Session2.Rmd

---
title: "Geospatial Data Carpentry | Session 2: Working with vector data"
author: "Claudiu Forgaci"
date: "2023-06-05"
output: html_document
---

# Setup

```{r setup, include=FALSE}
knitr::opts_chunk$set(
	echo = TRUE,
	message = FALSE,
	warning = FALSE
)
```

First we need to load the packages we will use in this lesson. We will use `tidyverse` and `here` with which you are already familiar from the previous lesson. In addition, we need to load the [`sf`](https://r-spatial.github.io/sf/) package. `sf` stands for Simple Features which is a standard defined by the Open Geospatial Consortium for storing and accessing geospatial vector data. PostGIS uses the same standard; so those of you who used PostGIS, might find some resemblances with the functions used by the `sf` package. If you have not installed it yet, run `install.packages("sf")` first to install the `sf` package. Note that the `sf` package has some external dependencies, namely GEOS, PROJ.4, GDAL and UDUNITS, listed in the workshop [setup instructions](https://datacarpentry.org/geospatial-workshop/setup.html).

```{r lib}
library(tidyverse)  # tools for wrangling, reshaping and visualizing data
library(here)       # managing paths
if (!"sf" %in% installed.packages()) install.packages("sf")
library(sf)         # work with spatial vector data
```

# Open and plot shapefiles (20 + 10 minutes)

## Import shapefiles

Let's start by opening a shapefile. Most of you might be already familiar with shapefiles, a common file format to store spatial vector data used in GIS software. We will read a shapefile with the administrative boundary of Delft with the function `st_read()` from the `sf` package. Note that all functions from the `sf` package start with the standard prefix `st_` which stands for Spatial Type. This is helpful in at least two ways: (1) it  makes the interaction with or translation to/from software using the simple features standard like PostGIS easy, and (2) it allows for easy autocompletion of function names in RStudio.

```{r}
boundary_Delft <- st_read(here("data", "delft-boundary.shp"))
```

The `st_read()` function gives us a message with information about the file that was read in. Additionally, we can use other functions to examine the metadata of the file in more detail.

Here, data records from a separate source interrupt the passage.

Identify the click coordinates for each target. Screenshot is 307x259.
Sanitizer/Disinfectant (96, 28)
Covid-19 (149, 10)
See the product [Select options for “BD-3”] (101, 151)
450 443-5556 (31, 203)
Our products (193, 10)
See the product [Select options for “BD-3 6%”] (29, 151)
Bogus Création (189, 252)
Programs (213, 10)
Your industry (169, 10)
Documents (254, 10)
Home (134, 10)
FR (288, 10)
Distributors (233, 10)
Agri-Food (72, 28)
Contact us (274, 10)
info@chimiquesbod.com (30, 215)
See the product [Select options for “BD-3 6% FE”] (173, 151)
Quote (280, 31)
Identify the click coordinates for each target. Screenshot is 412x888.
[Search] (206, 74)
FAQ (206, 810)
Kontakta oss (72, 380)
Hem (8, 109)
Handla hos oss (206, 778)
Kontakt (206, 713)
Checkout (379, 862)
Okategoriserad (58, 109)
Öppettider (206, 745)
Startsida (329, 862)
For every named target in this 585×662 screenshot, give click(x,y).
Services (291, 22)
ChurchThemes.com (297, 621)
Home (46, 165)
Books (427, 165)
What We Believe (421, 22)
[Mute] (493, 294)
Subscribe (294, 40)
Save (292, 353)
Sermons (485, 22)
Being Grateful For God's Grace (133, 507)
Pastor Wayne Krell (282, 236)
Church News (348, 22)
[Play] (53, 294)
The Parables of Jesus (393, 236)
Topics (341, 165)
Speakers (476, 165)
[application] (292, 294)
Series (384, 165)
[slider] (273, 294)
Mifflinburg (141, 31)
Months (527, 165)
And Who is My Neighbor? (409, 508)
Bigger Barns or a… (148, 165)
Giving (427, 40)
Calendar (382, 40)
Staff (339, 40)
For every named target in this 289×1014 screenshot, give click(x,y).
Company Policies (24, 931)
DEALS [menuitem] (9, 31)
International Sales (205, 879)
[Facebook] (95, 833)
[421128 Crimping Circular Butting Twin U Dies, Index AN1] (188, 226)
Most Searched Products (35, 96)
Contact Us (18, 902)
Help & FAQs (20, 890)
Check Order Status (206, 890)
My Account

## Shapefile Metadata & Attributes

The `st_geometry_type()` function gives us information about the geometry type, which in this case is `POLYGON`.

```{r}
st_geometry_type(boundary_Delft)
```

The `st_crs()` function gives us the coordinate reference system (CRS) used by the shapefile, which in this case is `WGS84`, which has the unique reference code `EPSG: 4326`. The `st_bbox()` function shows the extent of the layer. As `WGS84` is a **geographic CRS**, the extent of the shapefile is displayed in degrees.

```{r}
st_crs(boundary_Delft)
st_bbox(boundary_Delft)
```

We need a **projected CRS**, which in the case of the Netherlands is typically the Amersfort / RD New projection. To reproject our shapefile, we will use the `st_transform()` function. For the `crs` argument we can use the EPSG code of the CRS we want to use, which is 28992 for the Amersfort / RD New projection. Notice that the bounding box is measured in meters after the transformation.

```{r}
boundary_Delft <- st_transform(boundary_Delft, 28992)
st_crs(boundary_Delft)
st_bbox(boundary_Delft)
```

We confirm the transformation by examining the reprojected shapefile.

```{r}
boundary_Delft
```

## Plot a shapefile

Now, let's plot this shapefile. You are already familiar with the `ggplot2` package from this morning. `ggplot2` has special `geom_` functions for spatial data. We will use the `geom_sf()` function for `sf` data.

```{r}
ggplot(data = boundary_Delft) +
  geom_sf(size = 3, color = "black", fill = "cyan1") +
  labs(title = "Delft Administrative Boundary") +
  coord_sf(datum = st_crs(28992))  # this is needed to display the axes in meters
```

### Challenge 1 (5 minutes)

Read in `delft-streets.shp` and `delft-leisure.shp` and assign them to `lines_Delft` and `point_Delft` respectively.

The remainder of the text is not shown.